Richard Bourne has provided an excellent overview of the main political events of Nigeria’s first hundred years, but no deeper analysis of the reasons for which Nigeria has stayed together, according to LSE’s Bronwen Manby.
Nigeria has long lacked an accessible and comprehensive one-volume history for the general reader. Richard Bourne, a British author and former journalist with a long history of Nigeria-watching, seeks to fill the gap with this swift round-up of the first century of Africa’s most populous country. Anyone without previous knowledge of Nigeria’s history would do well to start with his book, Nigeria: A New History of a Turbulent Century for an introduction to the complexities of its politics and to the characters that have shaped the development of the state. Those who already know the history will find new details to savour.
First created as a unit in 1914 by British colonial fiat, the conundrum of Nigeria has remained whether, and on what terms, its disparate parts should remain together. It is easy, and not inaccurate, to misread the subtitle of the book as relating to a turbulent country. Bourne provides a succinct chronological account of developments over the first ten decades, in four sections of 25 years each, covering the period of colonial rule, the transition to independence and the early hopes of the new government, the descent into civil war and succeeding episodes of military rule, and finally what seems to be the increasing stabilisation of democracy after the last general ceded power in 1999.
The author dispenses with any more than a few pages of pre-colonial background, necessary to establish the reasons why the British were in possession of the territory in the first place, and starts the real narrative from the moment Lord Frederick Lugard announced the creation of Nigeria from an amalgamation of what had been three separate units under British control—the longstanding Colony of Lagos and the Protectorates of Northern and Southern Nigeria awarded to Britain at the famous Berlin conference of 1884-85.

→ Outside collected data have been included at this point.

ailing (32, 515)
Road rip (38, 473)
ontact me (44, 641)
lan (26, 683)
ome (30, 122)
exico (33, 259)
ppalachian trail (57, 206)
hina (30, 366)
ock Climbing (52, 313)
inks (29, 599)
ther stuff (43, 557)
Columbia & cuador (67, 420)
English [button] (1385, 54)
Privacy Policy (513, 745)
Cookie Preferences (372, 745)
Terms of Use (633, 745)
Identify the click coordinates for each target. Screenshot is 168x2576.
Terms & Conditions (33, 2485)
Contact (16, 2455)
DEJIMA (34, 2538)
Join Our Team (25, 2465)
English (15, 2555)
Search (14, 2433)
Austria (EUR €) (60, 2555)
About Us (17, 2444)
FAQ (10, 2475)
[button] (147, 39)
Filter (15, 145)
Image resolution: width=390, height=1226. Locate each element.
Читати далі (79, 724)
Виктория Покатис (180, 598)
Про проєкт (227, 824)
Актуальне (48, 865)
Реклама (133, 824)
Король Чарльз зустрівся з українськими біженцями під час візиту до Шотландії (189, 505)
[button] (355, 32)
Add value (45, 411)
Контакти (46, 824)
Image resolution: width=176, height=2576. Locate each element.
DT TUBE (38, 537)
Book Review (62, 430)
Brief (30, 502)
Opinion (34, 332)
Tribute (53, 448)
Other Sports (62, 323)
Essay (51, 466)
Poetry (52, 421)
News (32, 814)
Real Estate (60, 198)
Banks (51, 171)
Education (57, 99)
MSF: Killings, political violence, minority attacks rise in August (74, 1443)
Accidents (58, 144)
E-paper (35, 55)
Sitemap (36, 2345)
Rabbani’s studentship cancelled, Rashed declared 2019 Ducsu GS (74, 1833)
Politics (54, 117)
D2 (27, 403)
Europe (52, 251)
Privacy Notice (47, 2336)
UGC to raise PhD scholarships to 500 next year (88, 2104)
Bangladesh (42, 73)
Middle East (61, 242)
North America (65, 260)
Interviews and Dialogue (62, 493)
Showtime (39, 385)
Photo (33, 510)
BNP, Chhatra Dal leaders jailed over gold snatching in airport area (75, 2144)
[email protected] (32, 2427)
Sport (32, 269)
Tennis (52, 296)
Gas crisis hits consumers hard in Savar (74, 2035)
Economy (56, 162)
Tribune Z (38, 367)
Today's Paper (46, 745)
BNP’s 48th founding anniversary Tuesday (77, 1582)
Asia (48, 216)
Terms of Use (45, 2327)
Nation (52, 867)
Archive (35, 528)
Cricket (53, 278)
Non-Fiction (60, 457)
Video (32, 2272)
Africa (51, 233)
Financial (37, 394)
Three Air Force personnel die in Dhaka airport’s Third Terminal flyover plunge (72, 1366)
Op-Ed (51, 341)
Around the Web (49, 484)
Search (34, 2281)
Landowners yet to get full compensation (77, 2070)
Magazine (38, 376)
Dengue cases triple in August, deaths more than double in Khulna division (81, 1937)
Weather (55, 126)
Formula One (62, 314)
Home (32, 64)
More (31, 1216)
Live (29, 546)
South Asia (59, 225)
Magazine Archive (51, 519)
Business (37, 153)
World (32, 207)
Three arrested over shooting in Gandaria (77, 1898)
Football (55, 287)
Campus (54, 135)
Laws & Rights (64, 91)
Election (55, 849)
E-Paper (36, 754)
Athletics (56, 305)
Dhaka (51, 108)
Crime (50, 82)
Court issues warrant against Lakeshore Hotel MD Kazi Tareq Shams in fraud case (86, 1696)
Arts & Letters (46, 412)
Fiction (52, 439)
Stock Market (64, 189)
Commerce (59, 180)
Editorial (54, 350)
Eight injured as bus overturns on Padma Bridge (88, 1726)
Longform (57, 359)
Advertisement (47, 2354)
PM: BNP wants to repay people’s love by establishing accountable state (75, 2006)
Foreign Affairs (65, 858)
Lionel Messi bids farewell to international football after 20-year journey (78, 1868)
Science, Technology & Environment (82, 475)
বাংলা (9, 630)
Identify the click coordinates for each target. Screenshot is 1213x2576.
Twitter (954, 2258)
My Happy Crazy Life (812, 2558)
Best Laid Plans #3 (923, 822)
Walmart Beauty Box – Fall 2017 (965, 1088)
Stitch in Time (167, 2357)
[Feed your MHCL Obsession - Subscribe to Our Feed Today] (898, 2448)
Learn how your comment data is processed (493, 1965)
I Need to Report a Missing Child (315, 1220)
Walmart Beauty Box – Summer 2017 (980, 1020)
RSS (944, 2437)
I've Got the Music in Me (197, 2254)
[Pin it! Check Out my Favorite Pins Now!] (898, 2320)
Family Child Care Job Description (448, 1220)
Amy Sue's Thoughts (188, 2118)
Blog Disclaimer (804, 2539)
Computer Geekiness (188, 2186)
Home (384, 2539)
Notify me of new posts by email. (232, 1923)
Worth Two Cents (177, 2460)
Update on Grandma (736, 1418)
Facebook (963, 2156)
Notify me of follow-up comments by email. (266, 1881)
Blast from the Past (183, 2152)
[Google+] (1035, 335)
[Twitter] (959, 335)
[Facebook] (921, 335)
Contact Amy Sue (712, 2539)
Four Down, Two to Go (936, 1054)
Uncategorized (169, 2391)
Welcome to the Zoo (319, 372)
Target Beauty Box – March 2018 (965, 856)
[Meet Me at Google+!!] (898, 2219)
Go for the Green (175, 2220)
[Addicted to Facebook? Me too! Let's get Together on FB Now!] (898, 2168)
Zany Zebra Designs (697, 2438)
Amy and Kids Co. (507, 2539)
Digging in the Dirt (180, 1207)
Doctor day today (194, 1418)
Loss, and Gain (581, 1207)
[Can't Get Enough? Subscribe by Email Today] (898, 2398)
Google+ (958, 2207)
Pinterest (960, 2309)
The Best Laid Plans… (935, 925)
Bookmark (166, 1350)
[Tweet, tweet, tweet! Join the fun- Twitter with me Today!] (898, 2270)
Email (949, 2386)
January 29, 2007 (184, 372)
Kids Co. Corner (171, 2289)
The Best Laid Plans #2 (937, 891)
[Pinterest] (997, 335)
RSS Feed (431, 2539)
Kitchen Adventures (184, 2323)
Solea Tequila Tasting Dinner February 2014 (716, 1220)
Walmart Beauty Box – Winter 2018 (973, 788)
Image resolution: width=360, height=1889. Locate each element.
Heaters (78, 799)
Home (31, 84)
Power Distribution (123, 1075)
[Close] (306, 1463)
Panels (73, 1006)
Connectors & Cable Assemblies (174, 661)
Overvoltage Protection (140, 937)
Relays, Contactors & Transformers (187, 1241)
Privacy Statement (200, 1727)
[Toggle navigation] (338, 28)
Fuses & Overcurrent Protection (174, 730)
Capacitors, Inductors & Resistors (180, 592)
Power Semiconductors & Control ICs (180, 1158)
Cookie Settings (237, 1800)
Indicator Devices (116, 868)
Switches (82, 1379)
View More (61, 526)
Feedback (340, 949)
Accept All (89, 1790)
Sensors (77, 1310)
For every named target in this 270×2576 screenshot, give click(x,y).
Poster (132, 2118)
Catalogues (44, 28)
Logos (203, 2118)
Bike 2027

The account of the colonial period sets the tone of the history to come, concentrating on politics at the centre, on the machinations of colonial officials, and subsequently of politicians, generals and other leaders with name-recognition, trying to establish control of the apparatus of government. There are excursions into the role of Nigeria in Africa and the wider world (informed by Bourne’s insights as former Deputy Director of the Commonwealth Institute and founding director of the Commonwealth Human Rights Initiative), and some notes on economic and social affairs, but for the most part, this is history as the work of Great Men (barely a woman gets a name check if not a wife).
The final chapter—apart from an afterword added in April 2015 following the election of Nigeria’s current head of state, President Muhammadu Buhari—consists of a set of thematic reflections on politics as business, the role of ethnicity and religion in Nigerian politics, “oil, inequity and poverty”, and the continuing threats to national unity.
When setting out on a history of this type, there is inevitably a choice to be made about the overall approach and, equally inevitably, a lot of potential material must be discarded. For this reader, however, the decision to concentrate on a rapid-fire description of the succession of events in central politics means that the opportunity to consider the underlying currents in Nigerian history has been missed. The last chapter is a tantalising summary of some of these larger themes, but falls short of providing such an analysis. Some of the detail in the accounts of political developments could have been sacrificed to provide space for chapters on the nature of the pre-colonial governments in the territory of what is now Nigeria, and the continuing influence of these institutions today; on the central role of the political economy of oil on the development of the state; an inevitably related discussion of corruption and the role of money in politics; a much deeper look at the impact of religion (especially Christianity and Islam), and the ways in which both religion and ethnicity have been mobilised and refashioned over the ten decades of the country’s existence; an analysis of regionalism, rebellion, and the attempts to use varied constitutional arrangements to manage these divisive tendencies; and finally a collection of the various asides on foreign policy into a discussion of Nigeria’s continuing importance for the African continent today.
In short, Richard Bourne has provided an excellent overview of the main political events of Nigeria’s first hundred years. What is missing, however, is a deeper analysis of the reasons for which Nigeria has stayed together and the different actors, institutions and trends that continue to stoke the centrifugal and centripetal forces that have kept the country in unstable equilibrium.